July 18, 2025, 12:39 PM UTCUpdated: July 18, 2025, 4:00 PM UTC

California’s High-Speed Rail Authority sued the US Department of Transportation to reinstate the more than $4 billion in federal grant cuts to the long-delayed rail program that would connect the Los Angeles area with San Francisco and other cities.

The cuts, spurred by President Donald Trump‘s long-time “personal animus” toward California and its rail program, are an “abuse of discretion” and threaten to “wreak significant economic damage on the Central Valley, the State, and the Nation,” according to the lawsuit filed Thursday in the US District Court for the Eastern District of California.

The state and its rail authority previously sued the first Trump administration in 2019 over terminated funds—a suit that later settled, resulting in a reinstatement of funds, the complaint says.

The rail authority, which had collaborated with the Federal Railroad Administration—an agency within the DOT—for more than 15 years on the project, alleges the current administration has violated the Administrative Procedure Act, claiming that the DOT’s actions were illegal in part because they were “arbitrary” and “capricious.”

The clawback of federal grant funds is the latest example of the Trump administration’s targeting of California policies that are out of line with its priorities: Other examples include a Congressional Review Act resolution signed by Trump that eliminates California’s ban on the sale of gas-powered cars, scrapping three Clean Air Act waivers that allow the state to set its own vehicle emission standards; the administration also sued Los Angeles in late June, claiming its sanctuary city ordinance helped fuel riots during protests against the White House’s deportation crackdown.

In response to the rail authority’s suit, the DOT said Thursday, “16 years, $15 billion in taxpayer funds, and not a single high speed rail track laid,” according to its post on X. “Naturally, Gavin Newsom’s plan is to waste even MORE taxpayer dollars defending this boondoggle. Newsom had plenty of time—YEARS—to make this work and he failed.” The DOT also said in the post that the agency “pulled the plug” on the project after compiling a “detailed 300 page report that documented years of missed deadlines and cost overruns.”

The FRA’s decision to cut off funds “is contrary to its policies, procedures, and regulations, as well as its ordinary practices,” the complaint says. And its rationale for terminating the cooperative agreements that granted the federal funds “is also inconsistent with their prior actions, including but not limited to the fact that, prior to the change in presidential administrations, FRA had consistently determined that the Authority was in compliance” with those agreements, it says.

Trump and Secretary of Transportation Sean Duffy told falsehoods about the project in an effort to lay the groundwork for ending federal funding, the suit alleges, including Trump’s claim that the project was “hundreds of billions of dollars over budget.”

Weeks later, Duffy “insinuated, without evidence, that the project was riddled with fraud, waste or abuse,” the complaint says.
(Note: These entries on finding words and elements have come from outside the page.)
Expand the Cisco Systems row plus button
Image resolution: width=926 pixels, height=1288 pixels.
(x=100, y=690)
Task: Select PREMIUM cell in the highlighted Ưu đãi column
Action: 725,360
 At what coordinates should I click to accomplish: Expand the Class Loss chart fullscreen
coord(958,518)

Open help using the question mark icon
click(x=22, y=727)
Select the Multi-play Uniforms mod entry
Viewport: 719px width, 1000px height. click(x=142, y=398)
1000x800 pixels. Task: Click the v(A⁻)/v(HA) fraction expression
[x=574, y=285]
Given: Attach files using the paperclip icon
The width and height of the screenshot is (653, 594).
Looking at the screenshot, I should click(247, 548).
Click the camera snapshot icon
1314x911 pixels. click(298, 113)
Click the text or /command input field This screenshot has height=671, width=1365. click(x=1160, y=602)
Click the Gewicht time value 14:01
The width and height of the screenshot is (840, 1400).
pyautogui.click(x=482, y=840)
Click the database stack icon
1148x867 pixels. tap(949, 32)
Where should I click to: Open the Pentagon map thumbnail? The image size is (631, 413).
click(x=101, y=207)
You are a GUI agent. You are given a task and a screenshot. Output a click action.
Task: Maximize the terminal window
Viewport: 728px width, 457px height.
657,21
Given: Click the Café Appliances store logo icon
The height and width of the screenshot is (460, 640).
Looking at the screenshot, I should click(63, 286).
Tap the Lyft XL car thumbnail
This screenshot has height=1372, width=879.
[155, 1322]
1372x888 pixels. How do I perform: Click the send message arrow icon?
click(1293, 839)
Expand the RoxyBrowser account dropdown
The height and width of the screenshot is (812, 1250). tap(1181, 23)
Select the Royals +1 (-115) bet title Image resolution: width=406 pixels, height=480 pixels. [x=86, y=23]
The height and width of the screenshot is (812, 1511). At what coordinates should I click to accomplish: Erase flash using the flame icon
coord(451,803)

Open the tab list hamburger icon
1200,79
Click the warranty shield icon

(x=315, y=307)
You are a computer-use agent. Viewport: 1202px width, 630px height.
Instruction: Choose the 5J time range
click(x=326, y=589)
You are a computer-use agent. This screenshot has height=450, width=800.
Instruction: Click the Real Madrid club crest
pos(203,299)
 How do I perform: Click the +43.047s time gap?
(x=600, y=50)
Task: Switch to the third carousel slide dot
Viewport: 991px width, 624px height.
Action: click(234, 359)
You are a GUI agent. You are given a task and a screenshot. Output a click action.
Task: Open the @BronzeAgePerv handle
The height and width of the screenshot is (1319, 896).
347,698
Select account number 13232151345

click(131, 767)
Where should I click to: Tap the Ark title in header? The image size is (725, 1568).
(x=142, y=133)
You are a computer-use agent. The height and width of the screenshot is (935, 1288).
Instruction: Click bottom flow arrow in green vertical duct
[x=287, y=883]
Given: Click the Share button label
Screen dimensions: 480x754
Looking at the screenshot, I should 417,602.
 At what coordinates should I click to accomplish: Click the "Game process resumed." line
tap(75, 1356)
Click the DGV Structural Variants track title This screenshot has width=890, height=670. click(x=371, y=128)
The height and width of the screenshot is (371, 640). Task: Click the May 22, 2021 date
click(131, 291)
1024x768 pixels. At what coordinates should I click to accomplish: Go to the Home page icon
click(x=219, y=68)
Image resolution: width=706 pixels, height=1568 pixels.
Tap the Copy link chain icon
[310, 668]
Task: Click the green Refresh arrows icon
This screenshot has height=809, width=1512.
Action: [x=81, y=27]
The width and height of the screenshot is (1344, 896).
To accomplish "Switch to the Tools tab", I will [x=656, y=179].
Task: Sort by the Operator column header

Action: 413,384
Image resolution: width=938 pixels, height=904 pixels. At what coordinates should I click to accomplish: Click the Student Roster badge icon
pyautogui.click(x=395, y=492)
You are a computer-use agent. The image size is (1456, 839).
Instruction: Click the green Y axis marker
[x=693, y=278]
The rail project secured ongoing annual funding of at least $1 billion in a budget deal secured by Gov. Gavin Newsom and state lawmakers in June.

The rail authority is seeking declaratory and injunctive relief, as well as a reinstatement of grant funds.

The California Attorney General’s Office represents the rail authority.

The case is Cal. High-Speed Rail Auth. v. DOT, E.D. Cal., No. 2:25-at-00931, complaint 7/17/25.